UFCの試合における予想勝率別の本命の勝率
クロージングオッズでの本命の予想勝率 |
本命の勝率 |
80+% |
84.62% |
70.00-79.99% |
72.87% |
60.00-69.99% |
64.53% |
50.01-59.99% |
60.55% |
全体 |
66.31% |
上の表で詳しく示したように、この期間のUFCの558試合中370試合で本命が勝利しました。つまり勝率が66.31%で、ほぼ3分の2です。注目していただきたいのは、この勝率がベッティングマーケットの予想である62.43%よりも約4%高いということです。
これは、次の例外を除いて、本命がおおむねクロージングオッズによる予想勝率どおりの成績を収める傾向にあったためかもしれません。予想勝率59.99%以下で試合に臨んだ本命は60.55%の勝率を残し、結果的にベッティングマーケットの予想を辛うじて超えました。

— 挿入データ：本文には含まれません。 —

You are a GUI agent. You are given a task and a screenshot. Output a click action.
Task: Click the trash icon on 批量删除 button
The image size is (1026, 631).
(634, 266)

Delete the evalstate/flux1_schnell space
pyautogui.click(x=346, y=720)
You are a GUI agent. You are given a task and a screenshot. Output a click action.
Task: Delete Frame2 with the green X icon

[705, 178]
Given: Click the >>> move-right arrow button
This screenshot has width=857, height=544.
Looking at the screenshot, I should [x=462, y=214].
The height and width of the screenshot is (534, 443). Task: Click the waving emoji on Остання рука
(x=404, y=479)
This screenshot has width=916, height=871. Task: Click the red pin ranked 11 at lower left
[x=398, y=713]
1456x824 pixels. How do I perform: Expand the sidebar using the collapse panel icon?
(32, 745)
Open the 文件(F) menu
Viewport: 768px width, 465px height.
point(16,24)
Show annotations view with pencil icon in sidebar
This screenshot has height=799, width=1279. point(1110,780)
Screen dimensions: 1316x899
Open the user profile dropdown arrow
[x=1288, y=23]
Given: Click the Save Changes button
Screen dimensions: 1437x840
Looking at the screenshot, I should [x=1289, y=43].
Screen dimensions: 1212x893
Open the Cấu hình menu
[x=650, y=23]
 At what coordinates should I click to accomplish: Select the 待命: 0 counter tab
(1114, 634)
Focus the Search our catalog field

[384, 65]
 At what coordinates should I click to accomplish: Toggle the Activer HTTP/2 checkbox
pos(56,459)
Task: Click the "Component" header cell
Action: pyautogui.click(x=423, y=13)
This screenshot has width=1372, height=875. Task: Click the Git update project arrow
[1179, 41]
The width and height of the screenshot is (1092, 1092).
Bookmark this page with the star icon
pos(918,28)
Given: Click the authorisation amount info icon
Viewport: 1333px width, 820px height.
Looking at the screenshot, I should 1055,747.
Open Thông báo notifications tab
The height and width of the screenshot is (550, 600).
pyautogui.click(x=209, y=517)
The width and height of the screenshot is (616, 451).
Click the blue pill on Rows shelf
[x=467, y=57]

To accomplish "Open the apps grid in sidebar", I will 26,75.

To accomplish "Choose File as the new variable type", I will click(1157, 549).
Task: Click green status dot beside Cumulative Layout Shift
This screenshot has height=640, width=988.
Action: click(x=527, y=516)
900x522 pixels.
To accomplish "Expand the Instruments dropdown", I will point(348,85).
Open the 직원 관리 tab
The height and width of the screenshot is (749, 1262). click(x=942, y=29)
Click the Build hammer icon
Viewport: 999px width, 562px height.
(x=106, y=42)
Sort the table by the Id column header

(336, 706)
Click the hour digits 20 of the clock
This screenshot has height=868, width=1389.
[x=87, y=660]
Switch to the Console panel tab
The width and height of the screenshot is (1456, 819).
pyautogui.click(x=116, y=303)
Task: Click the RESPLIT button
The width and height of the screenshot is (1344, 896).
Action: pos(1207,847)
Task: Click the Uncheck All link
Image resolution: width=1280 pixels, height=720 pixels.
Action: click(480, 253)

全体的に見るとこれらのスタッツから、UFCの本命のクロージングオッズによる予想勝率と、実際に試合に勝利する頻度はある程度比例関係にあるようです。さらに、Pinnacleのオッズによって、UFCの試合で本命が勝利する正確な予想確率についての適切で包括的な評価基準が提供されている証しでもあります。これは、Pinnacleのマージン計算機がMMAのマネーラインベッティングに特に役立つツールであると証明できることを示唆しています。
しかし、これが実際にどれほど損益につながるかに関しては疑問が残ります。UFCで100試合開催され、そのうち66試合で本命が勝利し、本命のクロージングオッズによる平均予想勝率がブックメーカーの3%のマージンを含めて前述のとおり62.43%であると想像してみてください。これは、本命のクロージングオッズが1.555、アンダードッグのクロージングオッズが2.584ということを意味します。
この条件では、100試合それぞれに€10ずつベットすると、利益の合計がわずか€26.30です。このことから、本命はUFCで高い勝率を残す傾向があるが、ベッティングマーケットでファイターが勝利する可能性が完全に過小評価されたケースをかたくなに見つけようとすることがベッティングの動機になると示唆されます。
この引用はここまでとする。